Recently I bought together the setting for a story I’ve been sitting on for close to six years, and I’ve finally begun to write it. With the setting finished, that characters and their backstories all came together, and in the span of a week, I had the timeline almost all planned out. This too, contributes to my sleeplessness as I live half-in, half-out of my sci-fi realm, playing the game where I think “If I go to sleep right now, I can get 4 hours, 37 minutes and 22 seconds of sleep,” despite knowing that I’m not going to sleep until I finish this chapter. And maybe the next.
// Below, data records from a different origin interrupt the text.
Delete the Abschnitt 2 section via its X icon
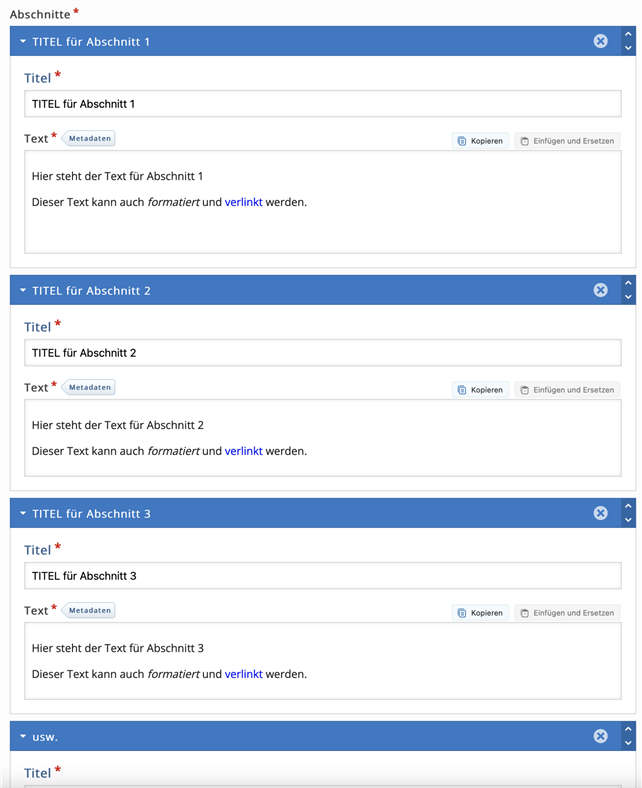This screenshot has width=642, height=788. click(600, 290)
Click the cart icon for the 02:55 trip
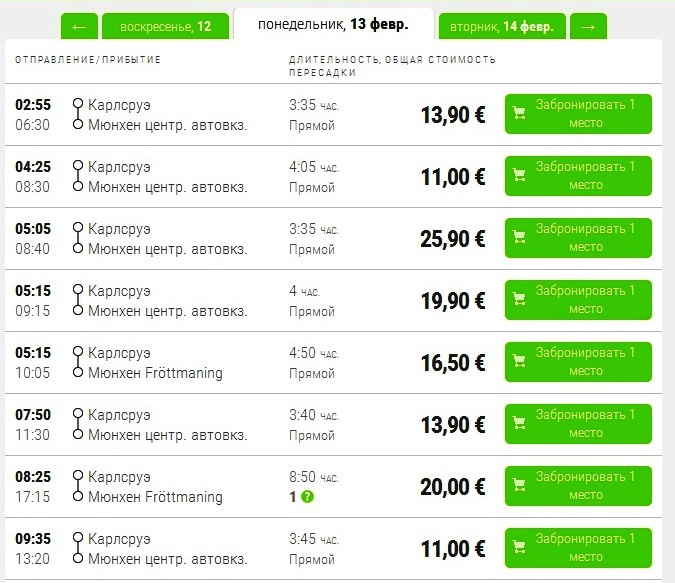This screenshot has height=583, width=675. point(519,114)
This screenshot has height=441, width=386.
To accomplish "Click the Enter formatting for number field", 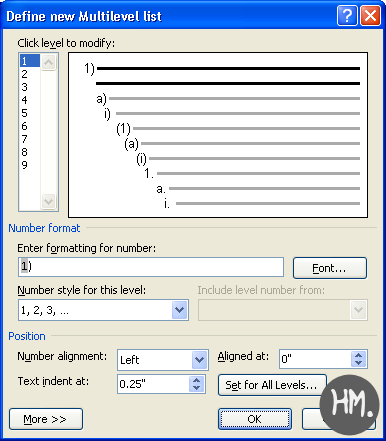I will (151, 267).
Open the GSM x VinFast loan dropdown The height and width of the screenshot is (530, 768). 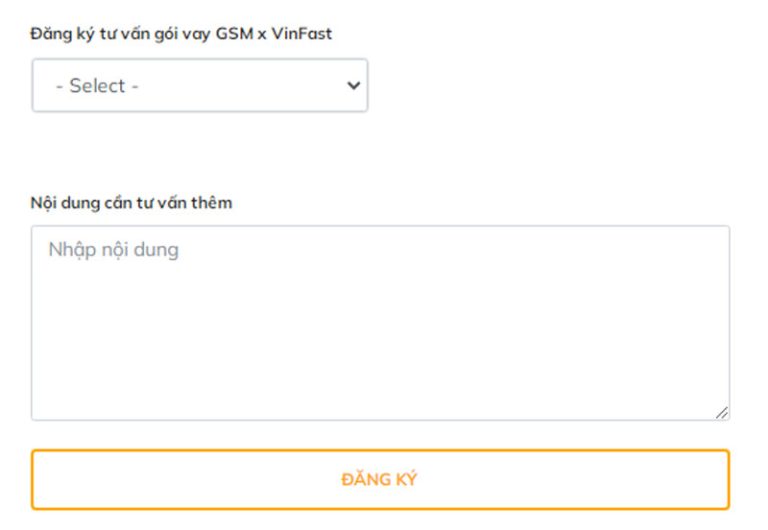click(x=200, y=85)
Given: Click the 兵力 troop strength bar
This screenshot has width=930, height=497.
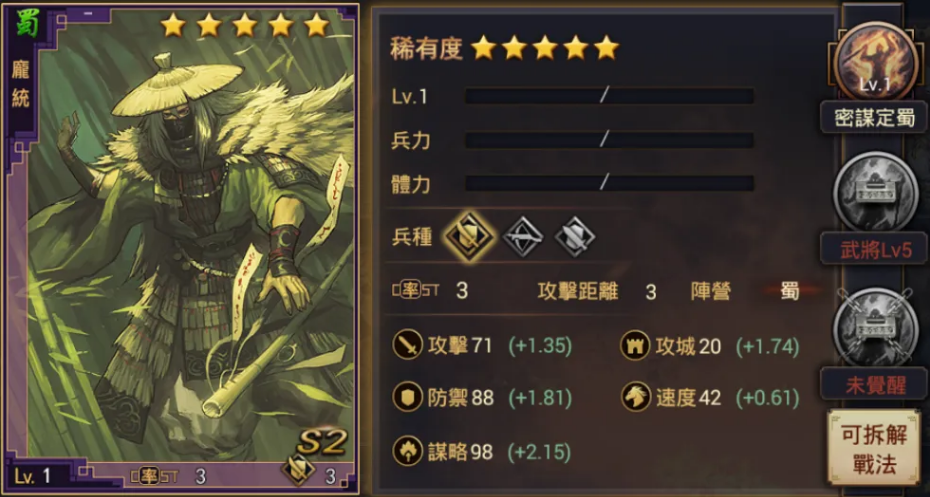Looking at the screenshot, I should click(609, 140).
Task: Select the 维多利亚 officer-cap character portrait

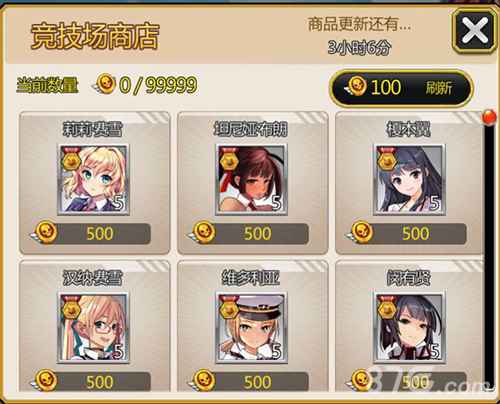Action: tap(251, 328)

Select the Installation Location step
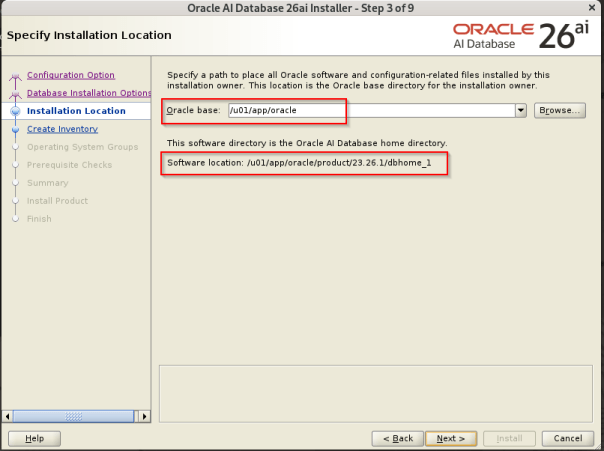(76, 111)
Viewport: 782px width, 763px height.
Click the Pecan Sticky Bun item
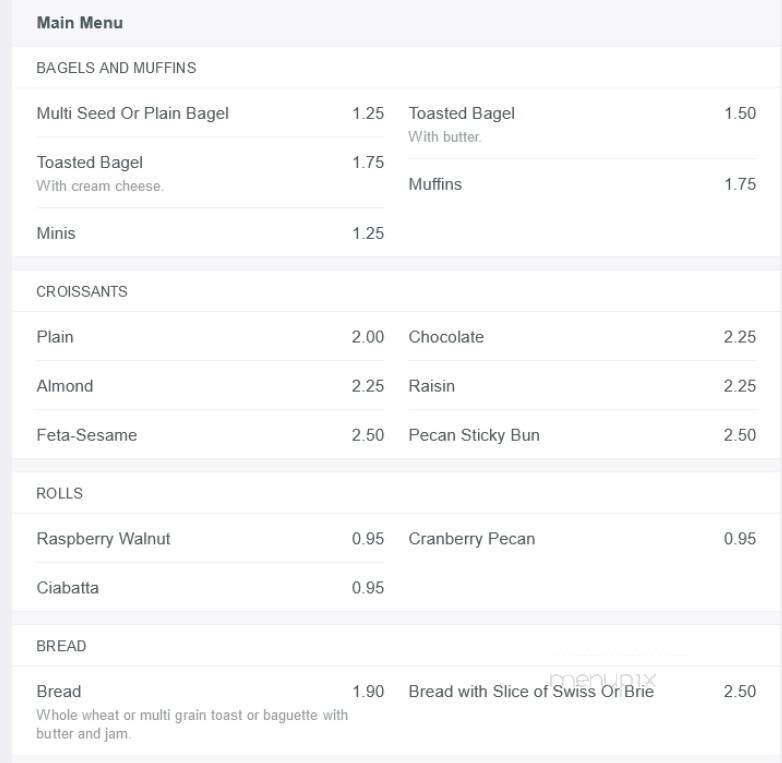[x=474, y=435]
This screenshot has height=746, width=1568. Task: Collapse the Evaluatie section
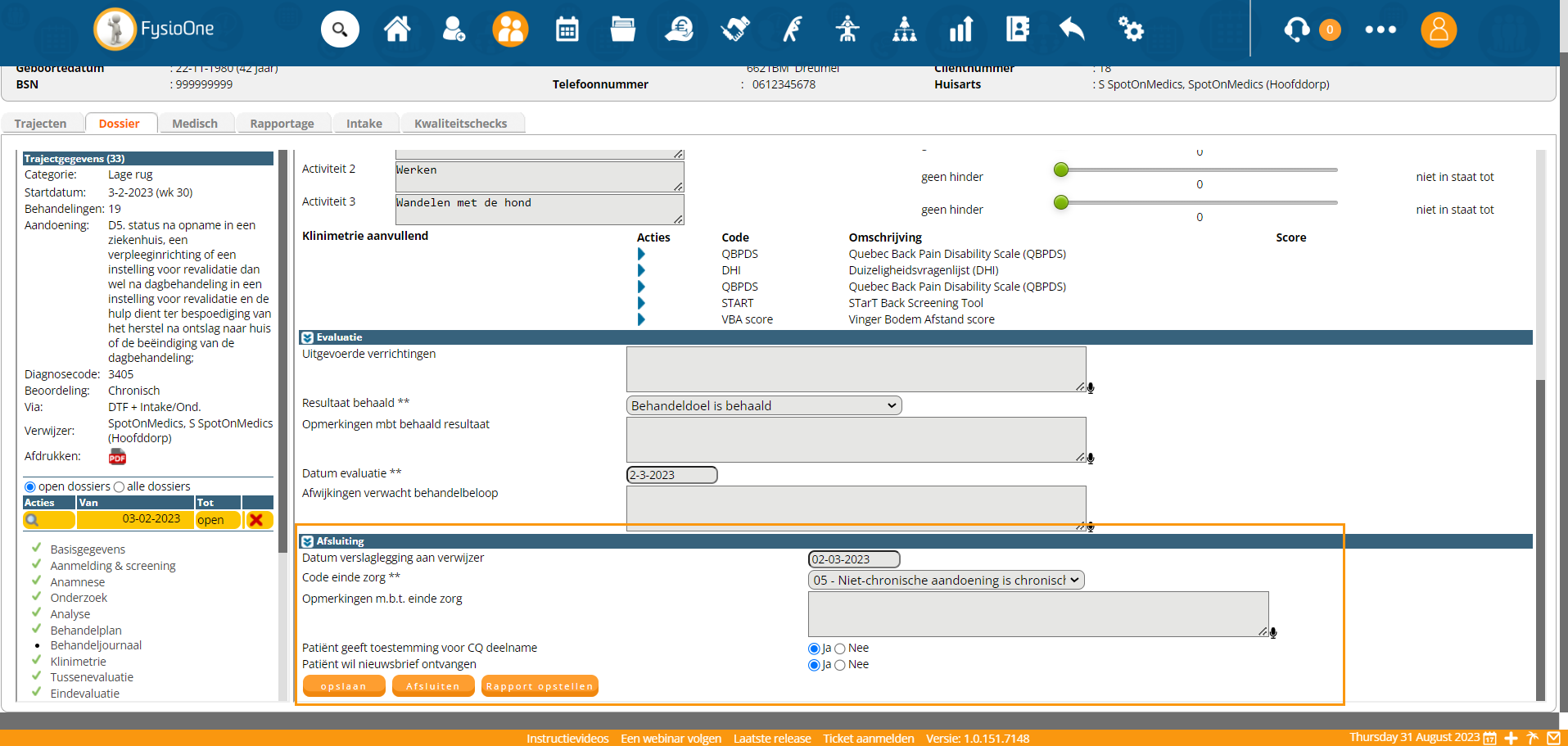pyautogui.click(x=307, y=337)
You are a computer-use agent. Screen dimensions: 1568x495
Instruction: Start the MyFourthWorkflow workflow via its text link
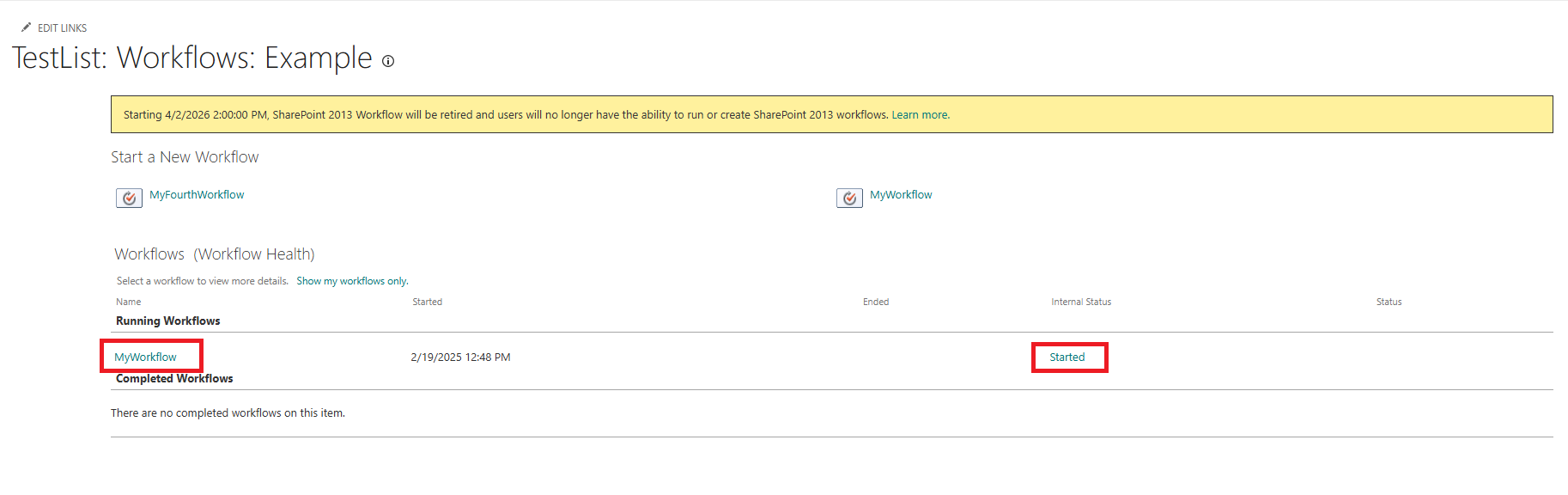197,195
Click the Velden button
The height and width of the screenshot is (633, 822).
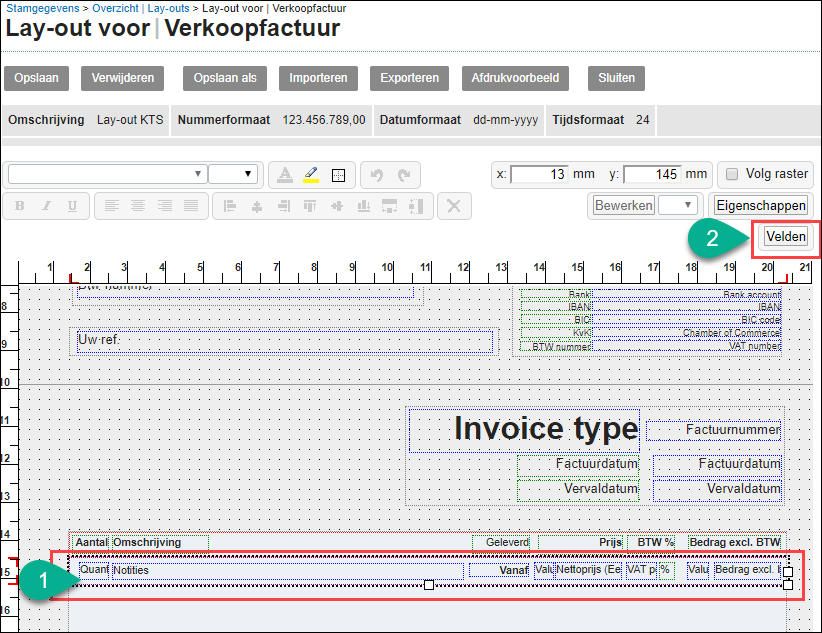pyautogui.click(x=786, y=236)
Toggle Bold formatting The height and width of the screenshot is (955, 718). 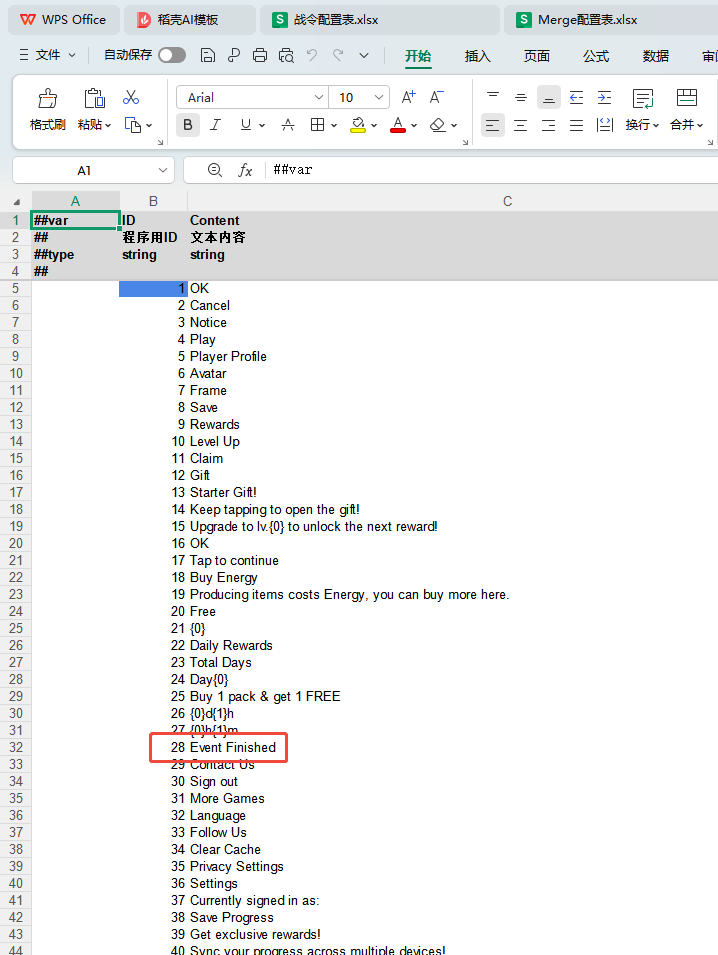(x=188, y=125)
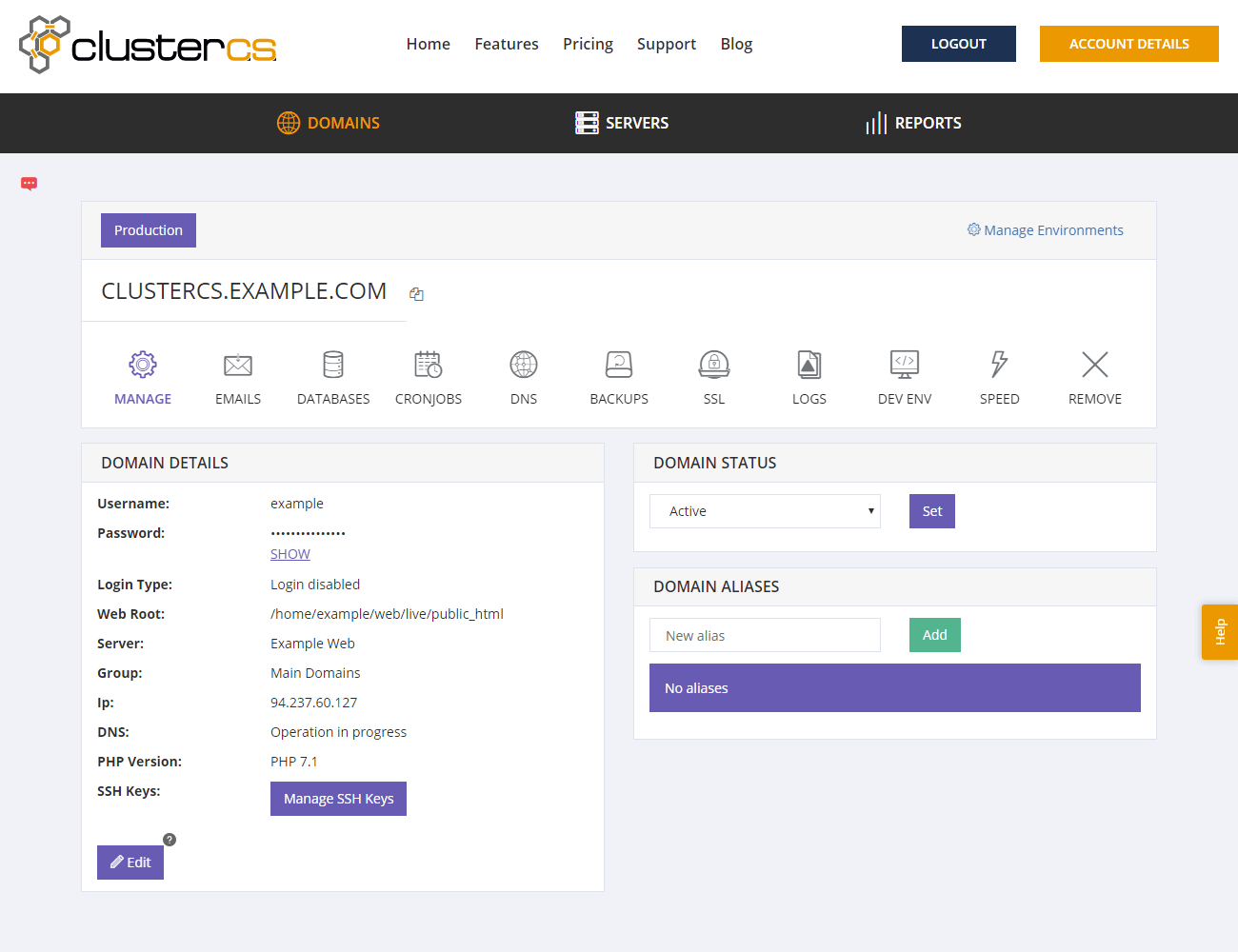
Task: Open the Emails envelope icon
Action: (x=238, y=366)
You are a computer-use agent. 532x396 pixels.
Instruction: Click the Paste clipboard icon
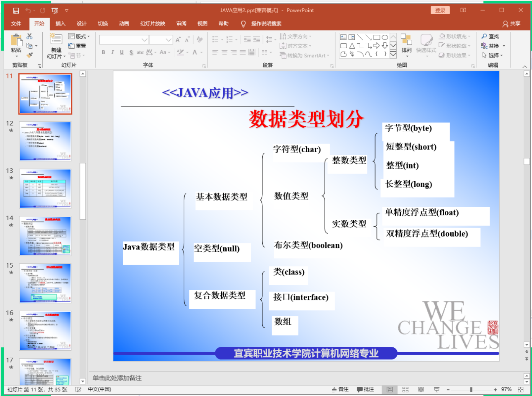(16, 41)
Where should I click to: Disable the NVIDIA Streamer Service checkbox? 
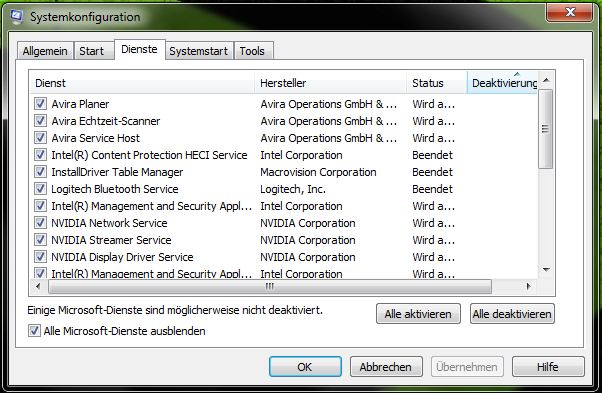click(40, 240)
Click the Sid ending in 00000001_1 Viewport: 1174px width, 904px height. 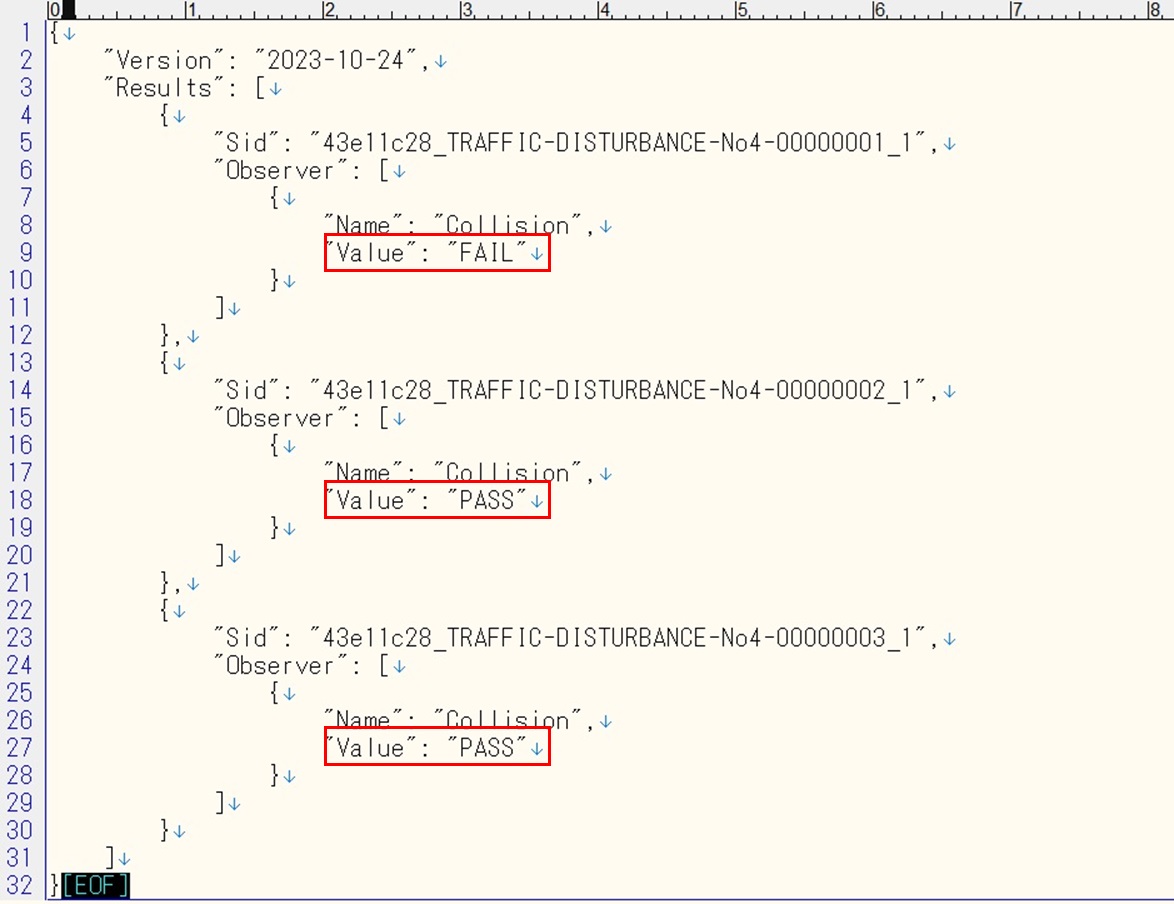[x=624, y=144]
There’s something about this sleepless stress that brings me comfort. A certain euphoria that arises from exhaustion as I’m forced to write out as many of my thoughts and ideas as fast as I can before sleep finally takes hold. Especially after a “slump,” it can help to reassure me that I can indeed write (something that I question fairly regularly), and I’ll have the dark circles under my eyes to prove it. Even now as I write this, I glace at my computer dock with 16 documents open and in progress (my poor computer barely keeping up as my hummingbird brain as it sputters and struggles to show what I’m typing taking pauses and then adding 50 words all at once), and I’m satisfied. Though his too is mixed in as I jump back and forth writing down my ideas as fast and my brain can come up with them, hearing my own voice on a page also serves as a reassurance that I can do this. Having written in so many character voices, I became almost a surrogate for them, trying to get my own thoughts and feelings in between theirs. So even though I sometimes struggle with this kind of writing, I feel validated after finishing a piece (even if it takes longer or is harder than I’d expect).